According to Fourier transform theory, D can be transformed to obtain the time domain form of the constitutive relation and then discretized in the time domain to obtain:

\begin{matrix} D (n t) = ε_{0} ε_{\infty} E (n Δ t) + ε_{0} \int_{0}^{n Δ t} E (n Δ t - τ) χ (τ) d τ . \end{matrix}

(6)

By substituting n+1 for n in the form of a superscript, and subtracting it, we can obtain:

\begin{matrix} D^{n + 1} - D^{n} = ε_{0} (ε_{\infty} + χ_{0} - ξ_{0}) E^{n + 1} + ε_{0} (ξ_{0} - ε_{\infty}) E^{n} - ε_{0} ψ^{n} . \end{matrix}

(7)

The recursive form of $ψ$ in Eq. (7) can be written as

\begin{matrix} ψ^{n + 1} = C_{χ} ψ^{n} + A_{Δ χ} E^{n + 1} + B_{Δ χ} E^{n} . \end{matrix}

(8)

Deriving the formula of electric field recurrence from Eqs. (3)–(8) yields:

\begin{matrix} E^{n + 1} = \frac{ε_{\infty} - B_{χ}}{ε_{\infty} + A_{χ}} E^{n} + \frac{1}{ε_{\infty} + A_{χ}} ψ^{n} + \frac{s δ}{ε_{\infty} + A_{χ}} \nabla \times H^{n + \frac{1}{2}} . \end{matrix}

(9)

The upper physical quantities are

\begin{matrix} A_{χ} = χ_{0} - ξ_{0}, \end{matrix}

(10)

\begin{matrix} A_{Δ χ} = Δ χ_{0} - Δ ξ_{0}, \end{matrix}

(11)

\begin{matrix} B_{χ} = ξ_{0}, \end{matrix}

(12)

\begin{matrix} B_{Δ χ} = Δ ξ_{0}, \end{matrix}

(13)

\begin{matrix} C_{χ} = \exp (- v_{c} Δ t), \end{matrix}

(14)

\begin{matrix} χ_{0} = \frac{ω_{p}^{2}}{v_{c}} [Δ t - \frac{1}{v_{c}} (1 - \exp (- v_{c} Δ t))], \end{matrix}

(15)

\begin{matrix} Δ χ_{0} = - \frac{ω_{p}^{2}}{v_{c}^{2}} {(1 - \exp (- v_{c} Δ t))}^{2}, \end{matrix}

(16)

\begin{matrix} ξ_{0} = \frac{ω_{p}^{2}}{v_{c}} {\frac{Δ t}{2} - \frac{1}{v_{c}^{2} Δ t} [1 - (1 + v_{c} Δ t) \exp (- v_{c} Δ t)]}, \end{matrix}

(17)

and

\begin{matrix} Δ ξ_{0} = - \frac{ω_{p}^{2}}{v_{c}^{3}} (1 - \exp (- v_{c} Δ t)) [1 - (1 + v_{c} Δ t) \exp (- v_{c} Δ t)] . \end{matrix}

(18)

From the above equations, we can see that they are related by $ω_{p}$ and $v_{c}$ , which can be obtained from Eqs. (1) and (2). According to the requirements of numerical stability and dispersion [33], we set the time step, space step, and time stability factor as 0.125 ps, 75 $μm$ , and 0.5, respectively. The plasma thickness is equal to the length of the MC model, and plasma grid numbers can be obtained from plasma thickness divided by the space step. There are five convolutional perfect matched layers on each side of the calculation space. A differential Gauss pulse source is used for electromagnetic wave signal, which has a pulse width $τ$ = 30 $Δt$ , where $Δt$ is the time step, and the range of frequency is 0.1 to 10 GHz. The time domain electric field values are transformed into the frequency domain by Fourier transform. The meaning of $E_{out}$ and $E_{in}$ is shown in Fig. 5. The physical meaning of the transmission coefficient characterizes the extent to which the plasma attenuates electromagnetic waves. If the absolute value of the transmission coefficient is larger, the attenuation of electromagnetic waves is greater. The transmission coefficient is calculated by [34]

Fig. 5

(Color online) Schematic indicating the calculation process of the transmission coefficient.

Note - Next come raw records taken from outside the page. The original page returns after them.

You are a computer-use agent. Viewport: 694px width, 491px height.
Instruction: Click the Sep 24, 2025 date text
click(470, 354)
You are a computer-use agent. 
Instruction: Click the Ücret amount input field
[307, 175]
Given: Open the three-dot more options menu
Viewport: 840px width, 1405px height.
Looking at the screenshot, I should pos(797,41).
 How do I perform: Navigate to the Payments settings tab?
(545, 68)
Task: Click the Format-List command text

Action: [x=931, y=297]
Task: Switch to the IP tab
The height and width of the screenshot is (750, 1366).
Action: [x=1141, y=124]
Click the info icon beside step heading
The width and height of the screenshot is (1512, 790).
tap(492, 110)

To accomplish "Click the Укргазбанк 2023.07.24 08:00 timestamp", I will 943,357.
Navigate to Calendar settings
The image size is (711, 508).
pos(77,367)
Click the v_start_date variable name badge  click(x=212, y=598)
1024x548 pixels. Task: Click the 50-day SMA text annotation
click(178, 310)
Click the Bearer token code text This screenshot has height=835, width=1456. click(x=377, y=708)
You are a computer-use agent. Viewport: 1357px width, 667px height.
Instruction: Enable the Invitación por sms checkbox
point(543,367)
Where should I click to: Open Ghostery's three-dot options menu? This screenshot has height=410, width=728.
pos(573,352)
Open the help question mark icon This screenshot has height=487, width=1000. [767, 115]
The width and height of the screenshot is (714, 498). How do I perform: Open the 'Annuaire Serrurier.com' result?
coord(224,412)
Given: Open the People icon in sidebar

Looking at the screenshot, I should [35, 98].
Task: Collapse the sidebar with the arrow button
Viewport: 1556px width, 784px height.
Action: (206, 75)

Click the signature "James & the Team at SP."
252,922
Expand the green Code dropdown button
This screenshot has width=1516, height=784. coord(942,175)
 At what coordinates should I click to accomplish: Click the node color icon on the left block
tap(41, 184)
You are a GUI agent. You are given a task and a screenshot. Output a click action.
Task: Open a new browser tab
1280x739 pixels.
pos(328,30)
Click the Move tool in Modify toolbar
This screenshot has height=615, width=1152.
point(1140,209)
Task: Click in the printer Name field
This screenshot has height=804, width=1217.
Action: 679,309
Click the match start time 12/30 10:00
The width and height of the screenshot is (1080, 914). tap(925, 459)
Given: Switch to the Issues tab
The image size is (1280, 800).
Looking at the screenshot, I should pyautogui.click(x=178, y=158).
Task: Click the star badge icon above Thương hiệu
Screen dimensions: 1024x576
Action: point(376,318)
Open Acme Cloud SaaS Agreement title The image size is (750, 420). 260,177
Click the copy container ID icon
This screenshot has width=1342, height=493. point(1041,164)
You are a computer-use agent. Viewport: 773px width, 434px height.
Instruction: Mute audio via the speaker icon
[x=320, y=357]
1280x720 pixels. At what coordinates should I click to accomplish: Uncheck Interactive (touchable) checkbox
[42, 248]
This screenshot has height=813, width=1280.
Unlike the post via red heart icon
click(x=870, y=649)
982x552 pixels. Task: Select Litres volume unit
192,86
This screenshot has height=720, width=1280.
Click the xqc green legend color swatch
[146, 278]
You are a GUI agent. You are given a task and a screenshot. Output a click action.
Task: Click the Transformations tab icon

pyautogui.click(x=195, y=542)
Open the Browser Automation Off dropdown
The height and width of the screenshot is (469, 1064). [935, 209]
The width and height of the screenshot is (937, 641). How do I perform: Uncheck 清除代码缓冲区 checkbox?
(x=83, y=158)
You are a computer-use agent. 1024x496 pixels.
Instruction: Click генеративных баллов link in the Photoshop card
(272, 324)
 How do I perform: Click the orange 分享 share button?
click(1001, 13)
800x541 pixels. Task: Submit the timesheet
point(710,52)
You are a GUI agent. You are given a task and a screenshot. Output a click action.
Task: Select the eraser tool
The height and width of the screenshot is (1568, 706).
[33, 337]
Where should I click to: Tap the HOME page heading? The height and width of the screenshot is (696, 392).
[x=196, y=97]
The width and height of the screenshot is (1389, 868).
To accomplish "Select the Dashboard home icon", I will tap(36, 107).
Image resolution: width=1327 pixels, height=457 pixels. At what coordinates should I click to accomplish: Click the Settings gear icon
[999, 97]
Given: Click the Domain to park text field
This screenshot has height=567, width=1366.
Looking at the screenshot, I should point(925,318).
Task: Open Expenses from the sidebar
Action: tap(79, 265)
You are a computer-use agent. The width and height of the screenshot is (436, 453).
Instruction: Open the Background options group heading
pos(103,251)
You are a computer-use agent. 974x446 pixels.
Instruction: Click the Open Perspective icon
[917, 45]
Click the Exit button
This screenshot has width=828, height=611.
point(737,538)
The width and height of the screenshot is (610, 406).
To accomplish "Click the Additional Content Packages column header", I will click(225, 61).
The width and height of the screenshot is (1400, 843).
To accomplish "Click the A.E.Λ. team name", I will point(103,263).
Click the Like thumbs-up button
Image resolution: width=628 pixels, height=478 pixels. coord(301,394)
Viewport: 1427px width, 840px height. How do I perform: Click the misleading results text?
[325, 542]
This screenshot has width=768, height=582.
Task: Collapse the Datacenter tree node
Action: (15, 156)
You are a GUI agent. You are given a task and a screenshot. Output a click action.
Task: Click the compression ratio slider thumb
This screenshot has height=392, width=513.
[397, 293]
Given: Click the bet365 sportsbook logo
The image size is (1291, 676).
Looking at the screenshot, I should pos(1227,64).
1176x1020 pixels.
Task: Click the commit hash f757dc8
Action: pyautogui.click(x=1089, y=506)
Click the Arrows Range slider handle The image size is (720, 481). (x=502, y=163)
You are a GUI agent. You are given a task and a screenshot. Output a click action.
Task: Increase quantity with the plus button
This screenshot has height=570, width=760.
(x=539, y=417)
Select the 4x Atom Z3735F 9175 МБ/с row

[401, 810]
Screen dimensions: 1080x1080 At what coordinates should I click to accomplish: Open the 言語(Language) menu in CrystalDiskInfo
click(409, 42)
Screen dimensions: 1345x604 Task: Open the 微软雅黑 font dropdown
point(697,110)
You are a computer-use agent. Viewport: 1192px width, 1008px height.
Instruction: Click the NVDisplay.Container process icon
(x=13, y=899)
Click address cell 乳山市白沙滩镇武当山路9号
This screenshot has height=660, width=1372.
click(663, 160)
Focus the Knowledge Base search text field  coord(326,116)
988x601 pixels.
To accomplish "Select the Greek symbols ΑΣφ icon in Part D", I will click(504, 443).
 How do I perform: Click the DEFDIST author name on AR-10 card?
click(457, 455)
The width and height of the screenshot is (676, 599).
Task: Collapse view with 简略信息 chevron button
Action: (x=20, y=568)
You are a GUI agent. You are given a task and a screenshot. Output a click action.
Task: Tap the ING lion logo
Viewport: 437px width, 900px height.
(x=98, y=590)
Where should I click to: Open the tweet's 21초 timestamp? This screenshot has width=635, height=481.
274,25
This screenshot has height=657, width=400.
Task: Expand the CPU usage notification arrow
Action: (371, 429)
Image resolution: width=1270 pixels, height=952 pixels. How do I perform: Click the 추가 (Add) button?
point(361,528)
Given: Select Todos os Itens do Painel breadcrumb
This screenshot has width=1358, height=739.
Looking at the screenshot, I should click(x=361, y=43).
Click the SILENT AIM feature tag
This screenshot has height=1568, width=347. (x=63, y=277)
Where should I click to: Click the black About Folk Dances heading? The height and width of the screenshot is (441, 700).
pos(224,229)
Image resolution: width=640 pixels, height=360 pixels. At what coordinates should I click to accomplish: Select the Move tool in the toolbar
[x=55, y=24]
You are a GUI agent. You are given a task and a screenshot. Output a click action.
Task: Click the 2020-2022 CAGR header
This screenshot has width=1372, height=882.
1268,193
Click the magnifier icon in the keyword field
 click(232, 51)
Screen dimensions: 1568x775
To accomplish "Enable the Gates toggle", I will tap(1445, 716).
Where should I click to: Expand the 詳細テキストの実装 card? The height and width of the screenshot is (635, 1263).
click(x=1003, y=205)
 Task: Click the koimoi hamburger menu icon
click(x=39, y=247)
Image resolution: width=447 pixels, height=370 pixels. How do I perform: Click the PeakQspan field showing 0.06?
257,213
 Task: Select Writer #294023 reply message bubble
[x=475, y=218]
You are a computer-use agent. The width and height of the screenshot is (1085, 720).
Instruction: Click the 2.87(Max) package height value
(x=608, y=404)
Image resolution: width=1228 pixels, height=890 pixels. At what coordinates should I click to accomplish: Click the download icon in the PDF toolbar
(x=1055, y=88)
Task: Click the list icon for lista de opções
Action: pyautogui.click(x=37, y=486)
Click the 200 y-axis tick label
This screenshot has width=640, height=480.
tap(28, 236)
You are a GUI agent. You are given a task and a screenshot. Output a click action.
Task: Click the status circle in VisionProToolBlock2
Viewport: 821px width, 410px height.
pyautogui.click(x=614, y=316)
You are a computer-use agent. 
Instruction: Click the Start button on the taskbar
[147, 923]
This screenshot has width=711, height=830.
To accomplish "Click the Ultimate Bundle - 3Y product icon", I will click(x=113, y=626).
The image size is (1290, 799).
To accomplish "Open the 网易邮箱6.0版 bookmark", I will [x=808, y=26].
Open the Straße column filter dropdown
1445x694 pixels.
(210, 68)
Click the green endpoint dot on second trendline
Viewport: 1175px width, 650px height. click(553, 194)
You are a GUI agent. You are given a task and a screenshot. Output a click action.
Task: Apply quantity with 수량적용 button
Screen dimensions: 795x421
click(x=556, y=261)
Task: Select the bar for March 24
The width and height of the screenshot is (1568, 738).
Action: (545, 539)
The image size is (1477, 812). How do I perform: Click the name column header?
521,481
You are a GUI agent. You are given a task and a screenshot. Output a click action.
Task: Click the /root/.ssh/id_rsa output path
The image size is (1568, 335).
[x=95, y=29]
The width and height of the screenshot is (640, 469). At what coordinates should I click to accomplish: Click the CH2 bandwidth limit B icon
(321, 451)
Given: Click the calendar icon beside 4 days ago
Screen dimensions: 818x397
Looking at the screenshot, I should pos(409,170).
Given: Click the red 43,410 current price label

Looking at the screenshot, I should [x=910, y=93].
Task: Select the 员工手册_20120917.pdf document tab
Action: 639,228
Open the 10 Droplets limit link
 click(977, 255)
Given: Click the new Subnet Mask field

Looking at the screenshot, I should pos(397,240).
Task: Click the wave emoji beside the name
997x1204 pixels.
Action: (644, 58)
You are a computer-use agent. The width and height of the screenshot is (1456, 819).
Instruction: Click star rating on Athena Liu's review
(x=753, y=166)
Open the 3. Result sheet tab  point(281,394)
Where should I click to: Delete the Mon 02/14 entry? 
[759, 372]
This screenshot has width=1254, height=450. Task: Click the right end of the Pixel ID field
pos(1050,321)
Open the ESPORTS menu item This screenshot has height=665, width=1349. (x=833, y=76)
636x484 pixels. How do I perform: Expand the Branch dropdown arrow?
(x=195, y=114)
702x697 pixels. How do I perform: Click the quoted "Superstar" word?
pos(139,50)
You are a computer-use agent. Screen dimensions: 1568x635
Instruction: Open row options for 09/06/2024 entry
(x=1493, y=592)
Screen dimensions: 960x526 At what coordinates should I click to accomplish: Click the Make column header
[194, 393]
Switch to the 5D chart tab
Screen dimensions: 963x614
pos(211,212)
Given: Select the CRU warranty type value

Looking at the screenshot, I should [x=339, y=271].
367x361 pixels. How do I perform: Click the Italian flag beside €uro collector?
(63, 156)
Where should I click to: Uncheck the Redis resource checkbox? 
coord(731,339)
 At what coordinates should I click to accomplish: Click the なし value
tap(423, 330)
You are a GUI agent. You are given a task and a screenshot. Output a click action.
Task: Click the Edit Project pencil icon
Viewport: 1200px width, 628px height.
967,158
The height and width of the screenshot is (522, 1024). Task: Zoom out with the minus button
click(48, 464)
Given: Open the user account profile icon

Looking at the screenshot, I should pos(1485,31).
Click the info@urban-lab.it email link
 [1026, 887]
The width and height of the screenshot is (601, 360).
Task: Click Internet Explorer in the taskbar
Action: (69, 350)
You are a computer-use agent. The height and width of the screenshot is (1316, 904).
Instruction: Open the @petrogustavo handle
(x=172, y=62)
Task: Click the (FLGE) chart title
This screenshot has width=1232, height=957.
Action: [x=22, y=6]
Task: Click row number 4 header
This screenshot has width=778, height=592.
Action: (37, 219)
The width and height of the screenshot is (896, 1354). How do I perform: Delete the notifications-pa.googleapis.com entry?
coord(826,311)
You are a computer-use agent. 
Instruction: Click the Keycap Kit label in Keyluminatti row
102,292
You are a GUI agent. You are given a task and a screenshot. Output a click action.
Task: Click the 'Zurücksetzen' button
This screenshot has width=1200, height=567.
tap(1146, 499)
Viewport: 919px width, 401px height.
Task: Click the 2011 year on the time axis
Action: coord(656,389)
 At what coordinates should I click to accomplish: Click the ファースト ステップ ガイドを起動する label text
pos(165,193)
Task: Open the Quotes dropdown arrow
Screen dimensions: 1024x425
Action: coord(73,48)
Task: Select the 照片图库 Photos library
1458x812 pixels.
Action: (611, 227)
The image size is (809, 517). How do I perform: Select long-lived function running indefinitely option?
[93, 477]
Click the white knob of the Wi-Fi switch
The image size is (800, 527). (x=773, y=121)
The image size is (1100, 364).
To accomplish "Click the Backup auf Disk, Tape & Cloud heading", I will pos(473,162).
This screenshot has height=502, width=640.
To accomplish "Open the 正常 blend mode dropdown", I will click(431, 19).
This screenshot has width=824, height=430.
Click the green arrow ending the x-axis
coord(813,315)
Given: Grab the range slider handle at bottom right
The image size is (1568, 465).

\begin{matrix} A t t (dB) = 20 \cdot l g \frac{E_{out}}{E_{in}} . \end{matrix}

(19)

3. Result and discussion

3.1 Validation of the PLRC-FDTD calculation method

To validate our PLRC-FDTD programming, it is necessary to compare our results with an example published in the literature [35]. In this example, the computational domain is divided into 800 cells, which includes 200 cells of plasma and 600 cells of free space. The space step is 75 $μm,$ and the time step is 0.125 ps, so the thickness of the computational domain is 6 cm, including 2-cm of plasma thickness. The plasma frequency is 1.8 × 10¹¹ Hz, and the electron collision frequency is 2 × 10¹⁰ Hz. Electromagnetic waves with a range of 0.1–100 GHz are transmitted horizontally into the plasma region. The attenuation of electromagnetic waves can be calculated by Eq. (19). The schematic diagram of the validation model and the computational results are shown in Fig. 6. We set one boundary layer on each side of the computational domain with the plasma region in the middle of the domain.

Fig. 6

(a) Schematic diagram of the validation model and (b) computational results.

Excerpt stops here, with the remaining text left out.